Baking and Pastry

Baking and Pastry

Freshly baked breads and desserts make a good and lasting impression on the guests. Although baking and pastry can be a specialization in itself, every chef must learn basic procedures and be able to produce items such as pie dough, puff pastry and simple, pleasing desserts.

The function of various ingredients and how they will affect the finished product by giving it a tender "crumb", a well-developed crust, or a very light texture are examined. Also there are six basic functions of ingredients and the techniques of measuring (known as scaling), proper pan preparation, sifting, tempering chocolate, and working a pastry bag. The chef should always bear in mind that baking is a science that depends on exact measurements and the proper handling of ingredients and tools in order to ensure the same results consistently.
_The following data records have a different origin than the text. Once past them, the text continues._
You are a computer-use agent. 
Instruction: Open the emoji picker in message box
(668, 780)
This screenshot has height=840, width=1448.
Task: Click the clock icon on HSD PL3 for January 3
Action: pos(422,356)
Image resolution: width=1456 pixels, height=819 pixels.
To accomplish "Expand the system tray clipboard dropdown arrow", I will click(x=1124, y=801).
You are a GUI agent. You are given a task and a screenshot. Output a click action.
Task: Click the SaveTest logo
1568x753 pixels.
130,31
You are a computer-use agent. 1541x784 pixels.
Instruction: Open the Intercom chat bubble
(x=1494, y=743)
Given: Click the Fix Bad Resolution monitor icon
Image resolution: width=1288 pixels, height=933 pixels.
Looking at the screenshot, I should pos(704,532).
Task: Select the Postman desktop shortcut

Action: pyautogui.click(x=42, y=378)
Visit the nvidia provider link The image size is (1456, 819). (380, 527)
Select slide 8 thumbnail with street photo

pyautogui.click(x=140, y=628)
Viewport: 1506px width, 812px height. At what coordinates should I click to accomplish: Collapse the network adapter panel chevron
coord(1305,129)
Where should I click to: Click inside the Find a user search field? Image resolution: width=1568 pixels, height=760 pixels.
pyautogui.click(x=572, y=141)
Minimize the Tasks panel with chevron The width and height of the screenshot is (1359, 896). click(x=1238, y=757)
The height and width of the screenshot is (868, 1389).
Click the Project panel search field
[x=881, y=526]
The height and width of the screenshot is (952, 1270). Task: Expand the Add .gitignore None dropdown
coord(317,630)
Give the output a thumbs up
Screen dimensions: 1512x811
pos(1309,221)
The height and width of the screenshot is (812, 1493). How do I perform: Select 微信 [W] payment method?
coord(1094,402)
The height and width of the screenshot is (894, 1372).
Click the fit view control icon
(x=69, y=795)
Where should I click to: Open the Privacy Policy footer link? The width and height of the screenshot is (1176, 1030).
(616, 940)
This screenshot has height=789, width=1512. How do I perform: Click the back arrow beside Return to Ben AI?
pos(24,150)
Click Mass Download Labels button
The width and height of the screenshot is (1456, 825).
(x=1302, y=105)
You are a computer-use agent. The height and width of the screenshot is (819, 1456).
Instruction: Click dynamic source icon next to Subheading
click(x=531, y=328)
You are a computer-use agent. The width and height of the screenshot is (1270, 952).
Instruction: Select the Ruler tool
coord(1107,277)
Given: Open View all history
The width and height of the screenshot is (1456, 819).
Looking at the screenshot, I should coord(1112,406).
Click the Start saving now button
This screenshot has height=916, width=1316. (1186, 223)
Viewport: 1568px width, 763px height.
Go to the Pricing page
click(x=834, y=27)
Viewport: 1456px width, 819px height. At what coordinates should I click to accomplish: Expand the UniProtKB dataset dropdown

Although baking is not a difficult process, understanding the role that a given ingredient will play in the finished product is important. Baking ingredients will generally fall into six basic categories of function -

  • Strengtheners, such as flour and eggs

  • Shorteners, such as butters and oil

  • Sweeteners, or liquifiers, including a variety of sugars and syrups

  • Thickerners, such as cornstarch, flour and eggs

  • A number of different flavorings

As this list above demonstrates, one ingredient may fulfill a number of different functions; for example, egg and flour can each be categorized as both a strengthener and a thickener.